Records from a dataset
******

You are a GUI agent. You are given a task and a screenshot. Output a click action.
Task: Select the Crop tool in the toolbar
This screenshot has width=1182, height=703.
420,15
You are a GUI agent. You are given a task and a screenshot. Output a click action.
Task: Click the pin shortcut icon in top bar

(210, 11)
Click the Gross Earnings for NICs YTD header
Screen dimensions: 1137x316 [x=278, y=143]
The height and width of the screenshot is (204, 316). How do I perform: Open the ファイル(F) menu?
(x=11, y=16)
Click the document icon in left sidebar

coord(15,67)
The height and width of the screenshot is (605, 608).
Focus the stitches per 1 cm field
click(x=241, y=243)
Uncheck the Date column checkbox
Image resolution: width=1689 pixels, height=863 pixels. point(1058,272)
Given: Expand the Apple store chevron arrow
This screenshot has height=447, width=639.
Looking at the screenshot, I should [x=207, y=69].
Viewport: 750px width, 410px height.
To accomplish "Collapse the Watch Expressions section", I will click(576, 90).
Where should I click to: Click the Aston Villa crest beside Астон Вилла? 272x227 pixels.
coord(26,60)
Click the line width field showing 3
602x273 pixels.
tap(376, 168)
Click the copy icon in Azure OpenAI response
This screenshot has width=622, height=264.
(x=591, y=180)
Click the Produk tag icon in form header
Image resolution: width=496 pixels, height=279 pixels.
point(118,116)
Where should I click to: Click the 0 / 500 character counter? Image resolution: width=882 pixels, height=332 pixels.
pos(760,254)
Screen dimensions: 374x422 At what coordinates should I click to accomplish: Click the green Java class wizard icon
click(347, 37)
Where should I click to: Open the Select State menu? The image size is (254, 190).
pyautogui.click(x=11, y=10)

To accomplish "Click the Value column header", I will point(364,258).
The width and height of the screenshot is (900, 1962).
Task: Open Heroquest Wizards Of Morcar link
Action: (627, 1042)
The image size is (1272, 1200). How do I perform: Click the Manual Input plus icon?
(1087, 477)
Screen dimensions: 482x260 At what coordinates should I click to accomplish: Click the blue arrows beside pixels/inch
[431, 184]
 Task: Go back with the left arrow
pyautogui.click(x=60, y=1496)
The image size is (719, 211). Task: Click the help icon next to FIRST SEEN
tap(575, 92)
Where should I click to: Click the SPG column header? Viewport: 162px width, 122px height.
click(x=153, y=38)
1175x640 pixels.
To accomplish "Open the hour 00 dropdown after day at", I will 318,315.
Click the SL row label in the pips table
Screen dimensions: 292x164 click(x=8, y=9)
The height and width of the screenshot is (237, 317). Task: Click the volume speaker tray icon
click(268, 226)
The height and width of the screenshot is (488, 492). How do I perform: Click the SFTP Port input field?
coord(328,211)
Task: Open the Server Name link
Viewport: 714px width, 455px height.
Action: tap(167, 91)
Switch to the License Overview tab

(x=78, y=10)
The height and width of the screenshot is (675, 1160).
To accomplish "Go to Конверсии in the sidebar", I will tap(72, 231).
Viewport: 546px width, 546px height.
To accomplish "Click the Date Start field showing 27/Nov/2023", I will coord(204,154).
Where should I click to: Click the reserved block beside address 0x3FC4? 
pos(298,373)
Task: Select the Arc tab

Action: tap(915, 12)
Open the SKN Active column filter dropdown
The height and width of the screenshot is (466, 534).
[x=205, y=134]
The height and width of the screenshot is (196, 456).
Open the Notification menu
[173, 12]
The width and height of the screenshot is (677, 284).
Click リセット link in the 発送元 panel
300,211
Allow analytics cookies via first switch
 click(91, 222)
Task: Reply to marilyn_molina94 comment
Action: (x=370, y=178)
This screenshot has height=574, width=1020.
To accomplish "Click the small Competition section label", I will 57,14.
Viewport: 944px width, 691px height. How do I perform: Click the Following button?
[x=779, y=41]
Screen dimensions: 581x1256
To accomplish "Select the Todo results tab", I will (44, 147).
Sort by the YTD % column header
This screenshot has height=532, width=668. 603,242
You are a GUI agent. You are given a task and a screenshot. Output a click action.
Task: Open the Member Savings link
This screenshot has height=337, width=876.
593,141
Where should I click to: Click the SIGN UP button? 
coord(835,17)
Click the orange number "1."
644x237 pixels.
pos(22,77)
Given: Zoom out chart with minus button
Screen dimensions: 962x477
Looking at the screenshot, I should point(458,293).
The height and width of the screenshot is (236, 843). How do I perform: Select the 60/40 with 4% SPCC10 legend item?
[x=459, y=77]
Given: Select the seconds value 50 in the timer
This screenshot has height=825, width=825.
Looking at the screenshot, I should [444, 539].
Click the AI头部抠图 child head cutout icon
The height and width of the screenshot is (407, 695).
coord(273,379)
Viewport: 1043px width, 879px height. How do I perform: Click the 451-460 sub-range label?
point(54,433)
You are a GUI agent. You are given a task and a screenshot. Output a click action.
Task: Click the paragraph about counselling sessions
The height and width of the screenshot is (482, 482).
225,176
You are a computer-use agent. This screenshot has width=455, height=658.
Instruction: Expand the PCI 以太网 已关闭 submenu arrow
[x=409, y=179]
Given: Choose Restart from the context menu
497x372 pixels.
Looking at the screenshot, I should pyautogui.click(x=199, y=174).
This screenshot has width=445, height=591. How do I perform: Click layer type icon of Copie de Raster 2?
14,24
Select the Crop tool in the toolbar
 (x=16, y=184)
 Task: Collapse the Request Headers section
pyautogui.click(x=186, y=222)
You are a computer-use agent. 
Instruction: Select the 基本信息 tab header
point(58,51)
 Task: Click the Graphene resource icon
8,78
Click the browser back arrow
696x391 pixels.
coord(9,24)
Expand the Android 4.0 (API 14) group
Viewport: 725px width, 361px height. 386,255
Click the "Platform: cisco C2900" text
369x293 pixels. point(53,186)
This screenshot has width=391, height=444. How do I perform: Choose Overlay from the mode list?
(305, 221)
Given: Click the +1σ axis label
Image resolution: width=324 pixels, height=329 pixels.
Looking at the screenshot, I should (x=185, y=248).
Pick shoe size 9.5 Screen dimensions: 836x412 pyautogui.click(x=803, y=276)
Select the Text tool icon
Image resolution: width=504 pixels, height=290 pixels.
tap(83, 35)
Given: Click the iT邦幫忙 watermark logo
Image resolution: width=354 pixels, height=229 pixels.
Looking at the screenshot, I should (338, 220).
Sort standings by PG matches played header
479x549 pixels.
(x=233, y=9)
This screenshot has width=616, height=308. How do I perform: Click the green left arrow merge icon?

******

WHAT THE TASK ASKS -> The full set of records above must be reproduced exactly in the reply.

SOLUTION ->
You are a GUI agent. You are given a task and a screenshot. Output a click action.
Task: Select the Crop tool in the toolbar
This screenshot has width=1182, height=703.
420,15
You are a GUI agent. You are given a task and a screenshot. Output a click action.
Task: Click the pin shortcut icon in top bar

(210, 11)
Click the Gross Earnings for NICs YTD header
Screen dimensions: 1137x316 [x=278, y=143]
The height and width of the screenshot is (204, 316). How do I perform: Open the ファイル(F) menu?
(x=11, y=16)
Click the document icon in left sidebar

coord(15,67)
The height and width of the screenshot is (605, 608).
Focus the stitches per 1 cm field
click(x=241, y=243)
Uncheck the Date column checkbox
Image resolution: width=1689 pixels, height=863 pixels. point(1058,272)
Given: Expand the Apple store chevron arrow
This screenshot has height=447, width=639.
Looking at the screenshot, I should [x=207, y=69].
Viewport: 750px width, 410px height.
To accomplish "Collapse the Watch Expressions section", I will click(576, 90).
Where should I click to: Click the Aston Villa crest beside Астон Вилла? 272x227 pixels.
coord(26,60)
Click the line width field showing 3
602x273 pixels.
tap(376, 168)
Click the copy icon in Azure OpenAI response
This screenshot has width=622, height=264.
(x=591, y=180)
Click the Produk tag icon in form header
Image resolution: width=496 pixels, height=279 pixels.
point(118,116)
Where should I click to: Click the 0 / 500 character counter? Image resolution: width=882 pixels, height=332 pixels.
pos(760,254)
Screen dimensions: 374x422 At what coordinates should I click to accomplish: Click the green Java class wizard icon
click(347, 37)
Where should I click to: Open the Select State menu? The image size is (254, 190).
pyautogui.click(x=11, y=10)

To accomplish "Click the Value column header", I will point(364,258).
The width and height of the screenshot is (900, 1962).
Task: Open Heroquest Wizards Of Morcar link
Action: (627, 1042)
The image size is (1272, 1200). How do I perform: Click the Manual Input plus icon?
(1087, 477)
Screen dimensions: 482x260 At what coordinates should I click to accomplish: Click the blue arrows beside pixels/inch
[431, 184]
 Task: Go back with the left arrow
pyautogui.click(x=60, y=1496)
The image size is (719, 211). Task: Click the help icon next to FIRST SEEN
tap(575, 92)
Where should I click to: Click the SPG column header? Viewport: 162px width, 122px height.
click(x=153, y=38)
1175x640 pixels.
To accomplish "Open the hour 00 dropdown after day at", I will 318,315.
Click the SL row label in the pips table
Screen dimensions: 292x164 click(x=8, y=9)
The height and width of the screenshot is (237, 317). Task: Click the volume speaker tray icon
click(268, 226)
The height and width of the screenshot is (488, 492). How do I perform: Click the SFTP Port input field?
coord(328,211)
Task: Open the Server Name link
Viewport: 714px width, 455px height.
Action: tap(167, 91)
Switch to the License Overview tab

(x=78, y=10)
The height and width of the screenshot is (675, 1160).
To accomplish "Go to Конверсии in the sidebar", I will tap(72, 231).
Viewport: 546px width, 546px height.
To accomplish "Click the Date Start field showing 27/Nov/2023", I will coord(204,154).
Where should I click to: Click the reserved block beside address 0x3FC4? 
pos(298,373)
Task: Select the Arc tab

Action: tap(915, 12)
Open the SKN Active column filter dropdown
The height and width of the screenshot is (466, 534).
[x=205, y=134]
The height and width of the screenshot is (196, 456).
Open the Notification menu
[173, 12]
The width and height of the screenshot is (677, 284).
Click リセット link in the 発送元 panel
300,211
Allow analytics cookies via first switch
 click(91, 222)
Task: Reply to marilyn_molina94 comment
Action: (x=370, y=178)
This screenshot has height=574, width=1020.
To accomplish "Click the small Competition section label", I will 57,14.
Viewport: 944px width, 691px height. How do I perform: Click the Following button?
[x=779, y=41]
Screen dimensions: 581x1256
To accomplish "Select the Todo results tab", I will (44, 147).
Sort by the YTD % column header
This screenshot has height=532, width=668. 603,242
You are a GUI agent. You are given a task and a screenshot. Output a click action.
Task: Open the Member Savings link
This screenshot has height=337, width=876.
593,141
Where should I click to: Click the SIGN UP button? 
coord(835,17)
Click the orange number "1."
644x237 pixels.
pos(22,77)
Given: Zoom out chart with minus button
Screen dimensions: 962x477
Looking at the screenshot, I should point(458,293).
The height and width of the screenshot is (236, 843). How do I perform: Select the 60/40 with 4% SPCC10 legend item?
[x=459, y=77]
Given: Select the seconds value 50 in the timer
This screenshot has height=825, width=825.
Looking at the screenshot, I should [444, 539].
Click the AI头部抠图 child head cutout icon
The height and width of the screenshot is (407, 695).
coord(273,379)
Viewport: 1043px width, 879px height. How do I perform: Click the 451-460 sub-range label?
point(54,433)
You are a GUI agent. You are given a task and a screenshot. Output a click action.
Task: Click the paragraph about counselling sessions
The height and width of the screenshot is (482, 482).
225,176
You are a computer-use agent. This screenshot has width=455, height=658.
Instruction: Expand the PCI 以太网 已关闭 submenu arrow
[x=409, y=179]
Given: Choose Restart from the context menu
497x372 pixels.
Looking at the screenshot, I should pyautogui.click(x=199, y=174).
This screenshot has width=445, height=591. How do I perform: Click layer type icon of Copie de Raster 2?
14,24
Select the Crop tool in the toolbar
 (x=16, y=184)
 Task: Collapse the Request Headers section
pyautogui.click(x=186, y=222)
You are a computer-use agent. 
Instruction: Select the 基本信息 tab header
point(58,51)
 Task: Click the Graphene resource icon
8,78
Click the browser back arrow
696x391 pixels.
coord(9,24)
Expand the Android 4.0 (API 14) group
Viewport: 725px width, 361px height. 386,255
Click the "Platform: cisco C2900" text
369x293 pixels. point(53,186)
This screenshot has width=391, height=444. How do I perform: Choose Overlay from the mode list?
(305, 221)
Given: Click the +1σ axis label
Image resolution: width=324 pixels, height=329 pixels.
Looking at the screenshot, I should (x=185, y=248).
Pick shoe size 9.5 Screen dimensions: 836x412 pyautogui.click(x=803, y=276)
Select the Text tool icon
Image resolution: width=504 pixels, height=290 pixels.
tap(83, 35)
Given: Click the iT邦幫忙 watermark logo
Image resolution: width=354 pixels, height=229 pixels.
Looking at the screenshot, I should (338, 220).
Sort standings by PG matches played header
479x549 pixels.
(x=233, y=9)
This screenshot has width=616, height=308. How do I perform: Click the green left arrow merge icon?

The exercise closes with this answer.